Surveillance video of cop who stepped on man's neck for 2-minutes is found guilty of assault
An Ottawa police officer has been found guilty of assault and assault with a weapon for stepping on a man's neck for more than two minutes and jabbing him with a closed baton in August 2021.
Const. Goran Beric had been charged by Waterloo police in 2022 after their investigation. The officer, who has been a member of the Ottawa Police Service since 2006, was assigned to administrative duties.
On the night of Aug. 4, 2021, Beric and four other officers responded to reports of a man covered in blood and screaming inside an Ottawa Community Housing building on Bronson Avenue.
Ontario court Justice Janet O'Brien ruled on Wednesday that the force Beric used to jab Derrick Weyman's head with a baton while he was lying on his side in the lobby was unlawful and unnecessary.
Weyman wasn't struggling at that point, she said, and Beric had control.
O'Brien also ruled that Beric stepping on Weyman's "very vulnerable" head and neck for more than two minutes — caught on surveillance video shown during the trial — was excessive and unnecessary.
He didn't stop and reassess the situation, as his training dictated, Weyman was intoxicated and not resisting, and Beric was much larger, she found.
Recounting the video evidence, O'Brien said it shows Weyman stumbling, then taking a few steps and leaning toward Beric, who kicks Weyman's chest to push him back. Weyman catches Beric's foot, Beric appears to try to strike Weyman and misses, and then another officer takes Weyman to the ground, O'Brien said.
Beric then steps on Weyman's neck and head with his heavy work boot, and keeps it there for two minutes and five seconds. Weyman never loses consciousness, but sometimes goes limp.
Beric, who attended Wednesday's proceeding virtually with his lawyer, was wearing a black face mask and long-sleeved black shirt. He shifted in his seat and furrowed his brow as the judgment was being read.

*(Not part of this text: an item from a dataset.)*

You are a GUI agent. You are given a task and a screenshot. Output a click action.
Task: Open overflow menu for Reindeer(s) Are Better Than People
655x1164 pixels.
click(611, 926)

In her decision, O'Brien said Beric admitted bringing his baton in contact with Weyman's head and putting his foot on Weyman's head, and that "neither of these actions was in accordance with his training." But Beric maintained that force was necessary and reasonable under the circumstances, she said.
O'Brien found Beric — who testified in his own defence — to be an unreliable witness, and pointed out several discrepancies between his notes, his two days of testimony, and the surveillance video.
Ontario's police watchdog, the Special Investigations Unit, did not handle the case because Weyman was not seriously injured by the officer. The SIU's mandate is only invoked in cases of serious injury, death and sexual assault involving police, or when shots are fired by police.